**TEXT PROVIDED:**

** START **

# Problem on Walks



## Jeriram (Mar 26, 2012)

Hi, I have two Scotties, littermates and have been trying to get them to go on walks without eating stuff (and getting sick), to move forward rather than sit down and refuse to move, and to not do I am not a small dog, I am a large dog who wants to growl at large dogs. We have taken two obedience classes and practiced, used martingale collars and recently (3 weeks ago) went to using gentle leaders. Although we have better control of their not eating stuff, they refuse to walk forward and often sit down on the walk (perhaps because one sees a squirrel), or the other one just is stubborn. So, should I forget the gentle leader? Go back to the martingale? Do something else?? Help!


----------



## Maxy24 (Mar 5, 2011)

Well they are all very different issues. How old are these dogs? If they are puppies sitting randomly in the middle of a walk is sort of normal, they don't get what a walk is yet, to them it's not different than hanging out in the yard. If they are adults then it's different. One issue could be fear, if a dog is nervous sitting down may be their way to try and get you to take them home. If it happens late in the walk it may simply be exhaustion. It could be because they see something they want and would rather not leave it. My dog has done this when he wants to sniff something and I won't let him or when he sees a rabbit. The best thing to do in that scenario is just showing the dog that it won't work, he still won't get to sniff what he wants or eat the bunny. I walk my dog on a harness and he is also small so I really have no qualms about saying "let's go" and then forcing him to move forward by pulling (not yanking). Since he's not on a collar it doesn't hurt him, and he's not one to flip out or get literally dragged along the ground, so it works for us. I would not do this with a collar or head halter, only a harness. You can also try something like having the dog target your hand for a treat to get him going or try running, I know my dog will usually come with me if I start to run. You could also try waiting the dog out, but it really depends on why the dog is sitting, if he's watching something sitting and being able to watch would be rewarding.

** END **

**DATA TO PROCESS:**
** START **

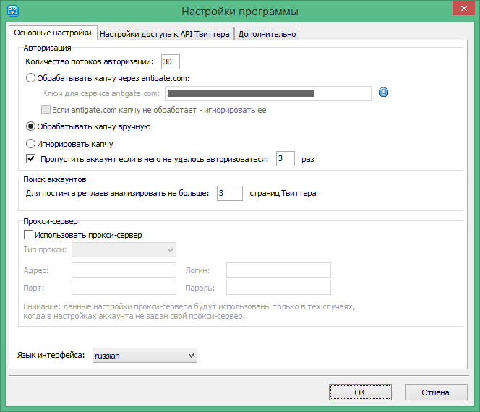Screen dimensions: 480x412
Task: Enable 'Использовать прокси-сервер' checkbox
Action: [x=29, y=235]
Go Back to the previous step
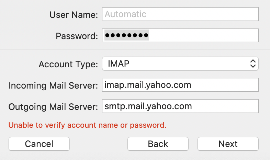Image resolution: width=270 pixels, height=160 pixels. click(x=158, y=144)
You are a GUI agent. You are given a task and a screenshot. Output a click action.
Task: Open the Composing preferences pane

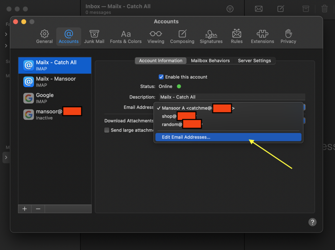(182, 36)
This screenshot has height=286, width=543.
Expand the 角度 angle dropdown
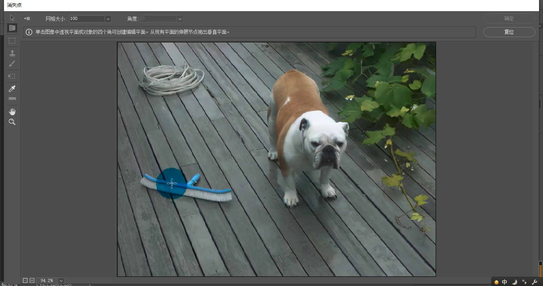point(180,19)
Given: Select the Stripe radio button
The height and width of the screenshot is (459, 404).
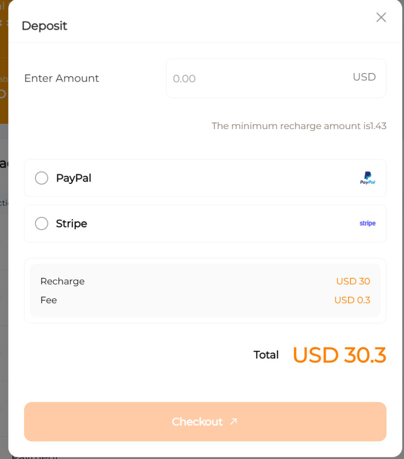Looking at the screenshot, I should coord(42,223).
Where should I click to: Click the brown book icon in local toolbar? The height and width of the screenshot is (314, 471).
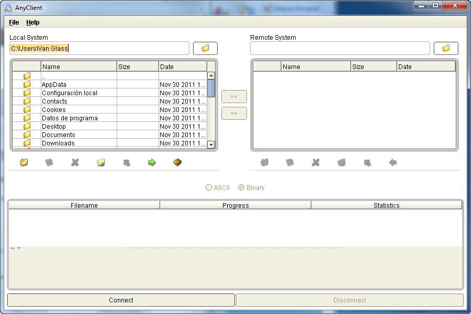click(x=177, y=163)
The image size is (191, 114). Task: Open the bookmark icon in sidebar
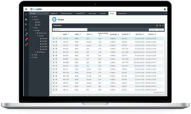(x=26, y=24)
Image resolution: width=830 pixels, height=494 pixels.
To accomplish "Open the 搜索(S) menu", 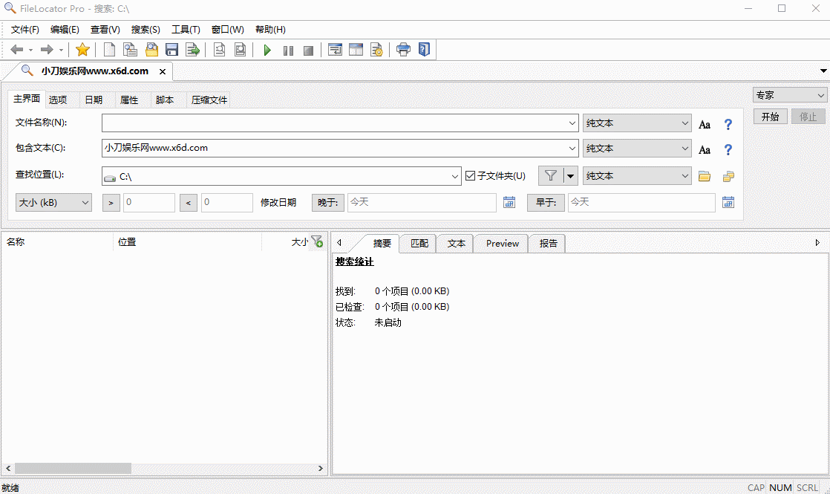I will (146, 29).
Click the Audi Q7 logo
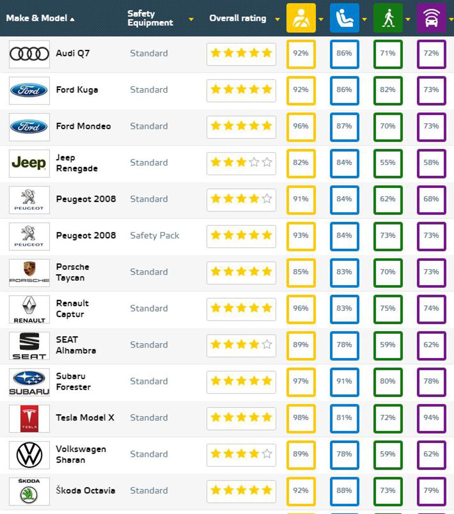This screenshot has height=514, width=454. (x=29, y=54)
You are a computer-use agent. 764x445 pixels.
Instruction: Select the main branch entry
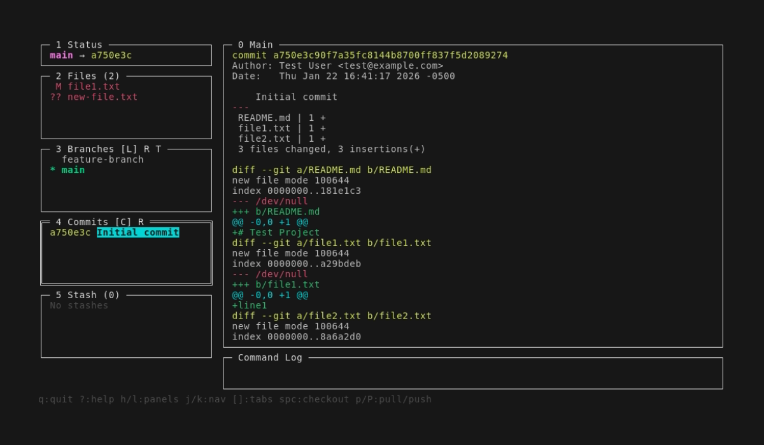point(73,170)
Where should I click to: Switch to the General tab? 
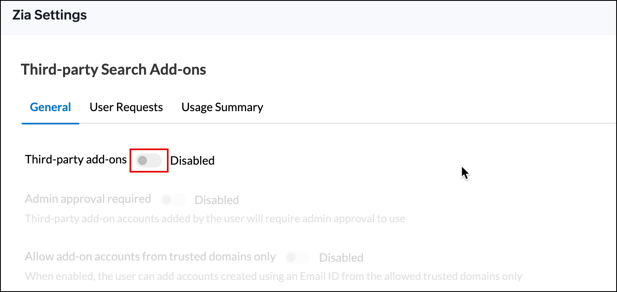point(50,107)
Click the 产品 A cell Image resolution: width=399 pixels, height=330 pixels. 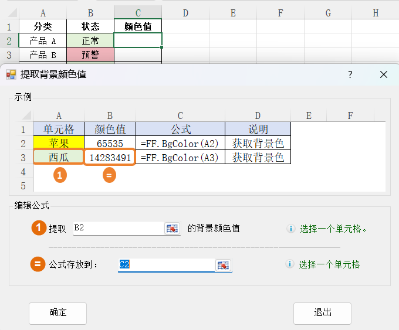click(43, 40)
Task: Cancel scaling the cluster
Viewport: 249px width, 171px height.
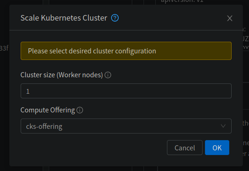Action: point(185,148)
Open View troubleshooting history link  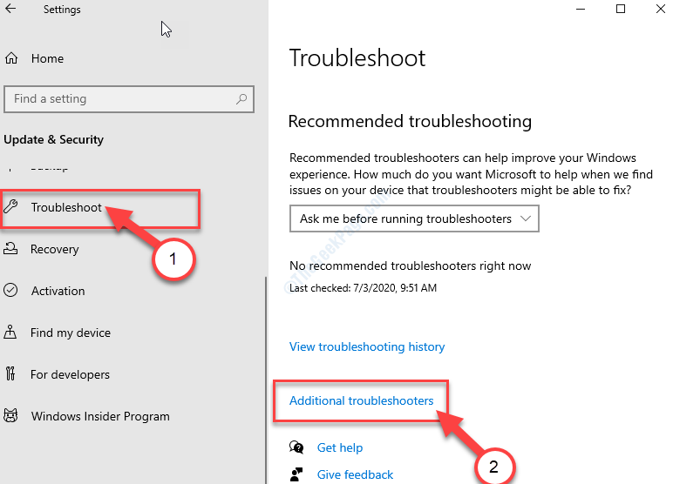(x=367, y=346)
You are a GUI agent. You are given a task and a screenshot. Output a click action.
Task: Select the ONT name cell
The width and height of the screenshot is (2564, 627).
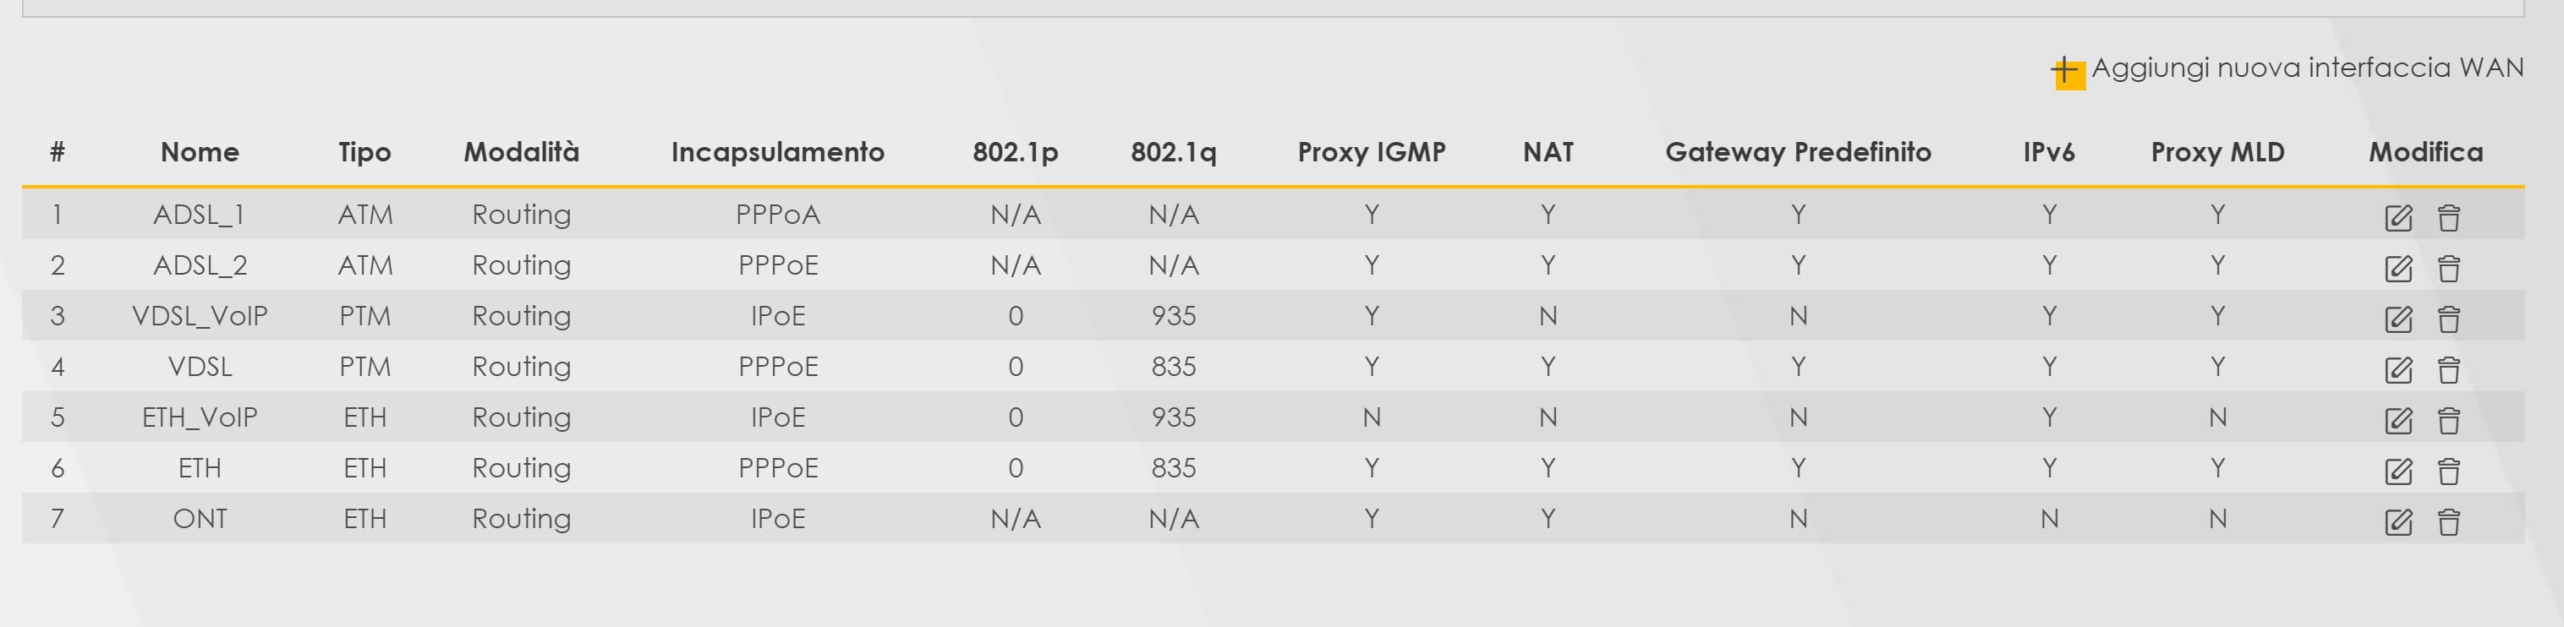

** END **

**THINGS TO DO:**
A: Return the rows exactly, everything from the one containing "Go Back to the previous step" down to the one containing "Looking at the", and leave the pictures out.
B: Carry the forum thread about the Scotties on walks further, picking up after its last sentence.

**RESPONSE LIST:**
A:
Go Back to the previous step
Image resolution: width=270 pixels, height=160 pixels. click(x=158, y=144)
You are a GUI agent. You are given a task and a screenshot. Output a click action.
Task: Open the Composing preferences pane

(182, 36)
This screenshot has height=286, width=543.
Expand the 角度 angle dropdown
point(180,19)
Given: Select the Stripe radio button
The height and width of the screenshot is (459, 404).
Looking at the screenshot, I should coord(42,223).

B:
Eating stuff could be worked with in several ways. One would be what you are doing with the head halter. Teaching a solid leave it command would also be helpful. You may also consider teaching what is called a default leave it. This teaches the dog to never pick food up off of the ground without being given permission. If you teach this it's important you ALWAYS enforce it. This means if you drop something while cooking you can't just let the dog get it. If he goes for it you have to block it. If he doesn't go for it and you still want him to have it you'd have to either use a taught command that means he can get it or pick it up and hand it to him. To teach a default leave it check out this video (and look up "It's yer choice" and/or "doggie zen"): "It's Yer Choice" - YouTube
until you have the training completely done you'd need to make sure it's prevented on walks, use the head halter or just be ultra observant of potential edibles, or even have them wear basket muzzles. If you EVER see them look at something on the ground they would normally take and they choose to pass it by give them a treat, so always carry treats on walks, you want to reward that good behavior! Make sure you practice with other things and in different locations. You'll likely want to practice with garbage and other things that they try to eat on walks. Eventually set up a course of sorts with food and trash that you can walk the dog around so they get used to walking by the stuff on leash and just leaving it. Practice inside, the outside.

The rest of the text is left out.